(begin)

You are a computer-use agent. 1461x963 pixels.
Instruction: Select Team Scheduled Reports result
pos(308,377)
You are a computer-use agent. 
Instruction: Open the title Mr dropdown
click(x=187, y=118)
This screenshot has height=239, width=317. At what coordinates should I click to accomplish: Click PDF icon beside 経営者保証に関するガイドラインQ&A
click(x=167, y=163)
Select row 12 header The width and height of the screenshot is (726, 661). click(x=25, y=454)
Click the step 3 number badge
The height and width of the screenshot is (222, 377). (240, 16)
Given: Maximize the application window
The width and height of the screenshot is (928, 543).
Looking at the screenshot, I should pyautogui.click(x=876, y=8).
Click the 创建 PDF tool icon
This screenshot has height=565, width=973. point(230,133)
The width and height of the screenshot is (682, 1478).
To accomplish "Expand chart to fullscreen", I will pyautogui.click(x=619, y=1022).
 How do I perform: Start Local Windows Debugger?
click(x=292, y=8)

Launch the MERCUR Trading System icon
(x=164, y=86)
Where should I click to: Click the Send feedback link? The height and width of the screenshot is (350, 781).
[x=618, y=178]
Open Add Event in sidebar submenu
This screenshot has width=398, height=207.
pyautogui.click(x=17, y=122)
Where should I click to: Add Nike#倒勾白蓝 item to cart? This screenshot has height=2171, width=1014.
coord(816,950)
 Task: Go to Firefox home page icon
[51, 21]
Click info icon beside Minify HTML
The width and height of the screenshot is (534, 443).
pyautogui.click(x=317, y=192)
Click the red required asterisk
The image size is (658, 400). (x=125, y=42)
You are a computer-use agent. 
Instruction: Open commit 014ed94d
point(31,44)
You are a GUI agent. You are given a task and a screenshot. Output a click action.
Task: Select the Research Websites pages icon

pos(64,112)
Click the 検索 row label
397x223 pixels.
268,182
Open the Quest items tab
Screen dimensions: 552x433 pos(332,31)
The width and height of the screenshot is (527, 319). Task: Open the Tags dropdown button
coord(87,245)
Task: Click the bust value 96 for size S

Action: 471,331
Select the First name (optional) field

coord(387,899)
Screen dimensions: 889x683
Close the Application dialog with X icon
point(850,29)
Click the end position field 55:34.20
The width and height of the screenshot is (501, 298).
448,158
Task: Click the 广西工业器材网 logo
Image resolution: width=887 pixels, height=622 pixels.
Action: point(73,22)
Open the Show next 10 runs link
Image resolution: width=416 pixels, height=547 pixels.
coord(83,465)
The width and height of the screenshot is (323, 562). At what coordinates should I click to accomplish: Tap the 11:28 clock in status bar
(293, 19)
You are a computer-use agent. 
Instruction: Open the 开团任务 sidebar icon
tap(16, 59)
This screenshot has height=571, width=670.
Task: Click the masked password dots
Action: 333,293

(end)

Aim: Rewrite all of the material above, replacing "Instruction" with "Command" and leaving everything else unchanged.

Expected output:
You are a computer-use agent. 1461x963 pixels.
Command: Select Team Scheduled Reports result
pos(308,377)
You are a computer-use agent. 
Command: Open the title Mr dropdown
click(x=187, y=118)
This screenshot has height=239, width=317. At what coordinates should I click to accomplish: Click PDF icon beside 経営者保証に関するガイドラインQ&A
click(x=167, y=163)
Select row 12 header The width and height of the screenshot is (726, 661). click(x=25, y=454)
Click the step 3 number badge
The height and width of the screenshot is (222, 377). (240, 16)
Given: Maximize the application window
The width and height of the screenshot is (928, 543).
Looking at the screenshot, I should pyautogui.click(x=876, y=8).
Click the 创建 PDF tool icon
This screenshot has height=565, width=973. point(230,133)
The width and height of the screenshot is (682, 1478).
To accomplish "Expand chart to fullscreen", I will pyautogui.click(x=619, y=1022).
 How do I perform: Start Local Windows Debugger?
click(x=292, y=8)

Launch the MERCUR Trading System icon
(x=164, y=86)
Where should I click to: Click the Send feedback link? The height and width of the screenshot is (350, 781).
[x=618, y=178]
Open Add Event in sidebar submenu
This screenshot has width=398, height=207.
pyautogui.click(x=17, y=122)
Where should I click to: Add Nike#倒勾白蓝 item to cart? This screenshot has height=2171, width=1014.
coord(816,950)
 Task: Go to Firefox home page icon
[51, 21]
Click info icon beside Minify HTML
The width and height of the screenshot is (534, 443).
pyautogui.click(x=317, y=192)
Click the red required asterisk
The image size is (658, 400). (x=125, y=42)
You are a computer-use agent. 
Command: Open commit 014ed94d
point(31,44)
You are a GUI agent. You are given a task and a screenshot. Output a click action.
Task: Select the Research Websites pages icon

pos(64,112)
Click the 検索 row label
397x223 pixels.
268,182
Open the Quest items tab
Screen dimensions: 552x433 pos(332,31)
The width and height of the screenshot is (527, 319). Task: Open the Tags dropdown button
coord(87,245)
Task: Click the bust value 96 for size S

Action: 471,331
Select the First name (optional) field

coord(387,899)
Screen dimensions: 889x683
Close the Application dialog with X icon
point(850,29)
Click the end position field 55:34.20
The width and height of the screenshot is (501, 298).
448,158
Task: Click the 广西工业器材网 logo
Image resolution: width=887 pixels, height=622 pixels.
Action: point(73,22)
Open the Show next 10 runs link
Image resolution: width=416 pixels, height=547 pixels.
coord(83,465)
The width and height of the screenshot is (323, 562). At what coordinates should I click to accomplish: Tap the 11:28 clock in status bar
(293, 19)
You are a computer-use agent. 
Command: Open the 开团任务 sidebar icon
tap(16, 59)
This screenshot has height=571, width=670.
Task: Click the masked password dots
Action: 333,293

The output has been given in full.